Directions for this task: Return each line of the material below that contains the word "arrow", copied whole. Matches must have the same case.

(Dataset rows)
* START *
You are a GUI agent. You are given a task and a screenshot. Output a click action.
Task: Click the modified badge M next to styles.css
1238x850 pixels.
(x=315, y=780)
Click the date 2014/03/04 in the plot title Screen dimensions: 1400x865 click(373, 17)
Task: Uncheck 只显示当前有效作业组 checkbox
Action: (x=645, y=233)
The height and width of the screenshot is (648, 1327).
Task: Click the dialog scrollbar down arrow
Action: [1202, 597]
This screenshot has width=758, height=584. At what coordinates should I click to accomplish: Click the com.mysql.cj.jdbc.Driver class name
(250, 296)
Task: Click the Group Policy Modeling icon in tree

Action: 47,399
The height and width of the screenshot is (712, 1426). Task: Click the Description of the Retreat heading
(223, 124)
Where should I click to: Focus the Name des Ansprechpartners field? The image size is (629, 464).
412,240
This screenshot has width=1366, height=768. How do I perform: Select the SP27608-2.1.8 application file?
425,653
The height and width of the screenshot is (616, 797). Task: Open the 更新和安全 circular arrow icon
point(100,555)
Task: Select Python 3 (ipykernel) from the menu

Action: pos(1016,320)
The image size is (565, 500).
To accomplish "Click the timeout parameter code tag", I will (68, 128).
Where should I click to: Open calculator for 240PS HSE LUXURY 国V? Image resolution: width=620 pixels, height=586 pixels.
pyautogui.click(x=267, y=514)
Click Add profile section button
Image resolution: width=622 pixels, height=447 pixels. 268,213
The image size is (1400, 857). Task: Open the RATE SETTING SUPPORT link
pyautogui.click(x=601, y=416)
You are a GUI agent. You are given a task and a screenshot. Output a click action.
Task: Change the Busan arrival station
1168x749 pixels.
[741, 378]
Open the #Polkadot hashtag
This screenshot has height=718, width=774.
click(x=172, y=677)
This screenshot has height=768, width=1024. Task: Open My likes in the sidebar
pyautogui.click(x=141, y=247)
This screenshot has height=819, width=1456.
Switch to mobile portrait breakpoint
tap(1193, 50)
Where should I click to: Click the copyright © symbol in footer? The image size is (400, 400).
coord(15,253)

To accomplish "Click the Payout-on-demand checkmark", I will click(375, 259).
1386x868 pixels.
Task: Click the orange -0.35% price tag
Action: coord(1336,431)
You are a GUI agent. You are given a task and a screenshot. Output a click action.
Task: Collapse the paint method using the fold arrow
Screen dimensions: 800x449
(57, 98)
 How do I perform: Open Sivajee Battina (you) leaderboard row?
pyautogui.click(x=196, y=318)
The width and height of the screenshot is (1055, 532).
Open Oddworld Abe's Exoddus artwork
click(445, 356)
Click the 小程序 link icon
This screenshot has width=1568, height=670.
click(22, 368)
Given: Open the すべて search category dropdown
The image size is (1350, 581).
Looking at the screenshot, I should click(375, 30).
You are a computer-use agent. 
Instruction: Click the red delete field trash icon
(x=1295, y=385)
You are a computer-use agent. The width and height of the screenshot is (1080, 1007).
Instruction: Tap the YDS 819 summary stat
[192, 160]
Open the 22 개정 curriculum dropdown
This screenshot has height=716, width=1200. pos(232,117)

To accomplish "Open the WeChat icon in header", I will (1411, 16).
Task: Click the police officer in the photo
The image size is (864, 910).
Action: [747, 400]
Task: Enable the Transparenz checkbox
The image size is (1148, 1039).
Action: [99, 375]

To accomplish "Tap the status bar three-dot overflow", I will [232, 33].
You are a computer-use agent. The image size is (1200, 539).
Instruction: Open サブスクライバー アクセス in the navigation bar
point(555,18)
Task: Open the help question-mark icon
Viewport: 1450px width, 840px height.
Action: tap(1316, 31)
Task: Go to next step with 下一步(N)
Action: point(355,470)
* END *
Output of the task:
Task: Click the dialog scrollbar down arrow
The height and width of the screenshot is (616, 797). Task: Open the 更新和安全 circular arrow icon
Task: Collapse the paint method using the fold arrow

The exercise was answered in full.